For most of the 1920s, a patient could get a prescription for one pint every 10 days about as easily as California patients can now get "recommendations" for medical marijuana. All it took to acquire a liquor prescription was cash — generally about $3, the equivalent of about $40 today — placed in the hand of an agreeable doctor. It cost $3 to $4 more to have it filled by the local pharmacist.

Then as now, the adaptability of the medical profession was impressive. In 1917, as the 18th Amendment establishing Prohibition was working its way through the ratification process, the American Medical Association ousted alcohol from its approved pharmacopoeia, adopting a unanimous resolution asserting that its "use in therapeutics ... has no scientific value."

But the Volstead Act, which spelled out the enforcement and regulation of Prohibition, nonetheless made an exception for medicinal use, and in 1922, just two years into the dry era, the AMA demonstrated how open minds can be changed — or, perhaps, how capitalism abhors a missed opportunity.

The results of a national survey of its members — a "Referendum on the Use of Alcohol in the Medical Profession" — revealed an extraordinary coincidence: The booming prescription trade had been accompanied by the dawning realization among America's doctors that alcoholic beverages were in fact useful in treating 27 separate conditions, including diabetes, cancer, asthma, dyspepsia, snake bite, lactation problems and old age.
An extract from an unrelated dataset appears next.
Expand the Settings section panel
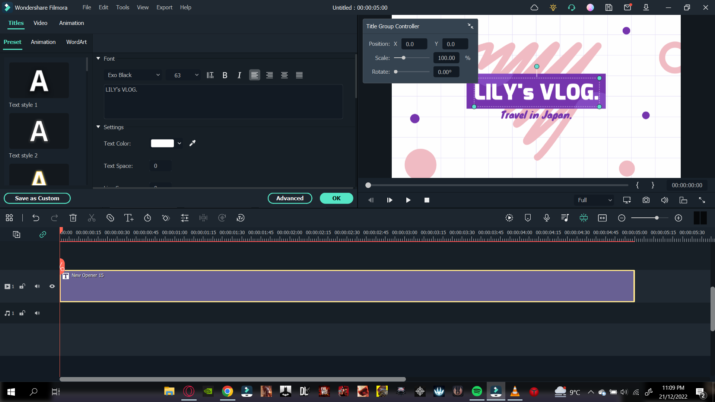Viewport: 715px width, 402px height. [x=98, y=127]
In a word, the assertion that medicinal alcohol had "no scientific value," from the AMA's 1917 resolution, no longer had any scientific value.

Pharmacists who wanted a piece of this highly profitable new business devised practices appropriate to their clientele. Those with high-end customers, mindful of the power (and profit) in brand names, dispensed the prescribed "medicine" in the distillers' own bottles, which looked exactly as they had before 1920 except for the addition of a sober qualifying phrase on their newly printed labels: A 100-proof pint of Old Grand-Dad, for instance, still announced that it was "Bottled in Bond," but just beneath that familiar legend appeared the improbable phrase, "Unexcelled for Medicinal Purposes."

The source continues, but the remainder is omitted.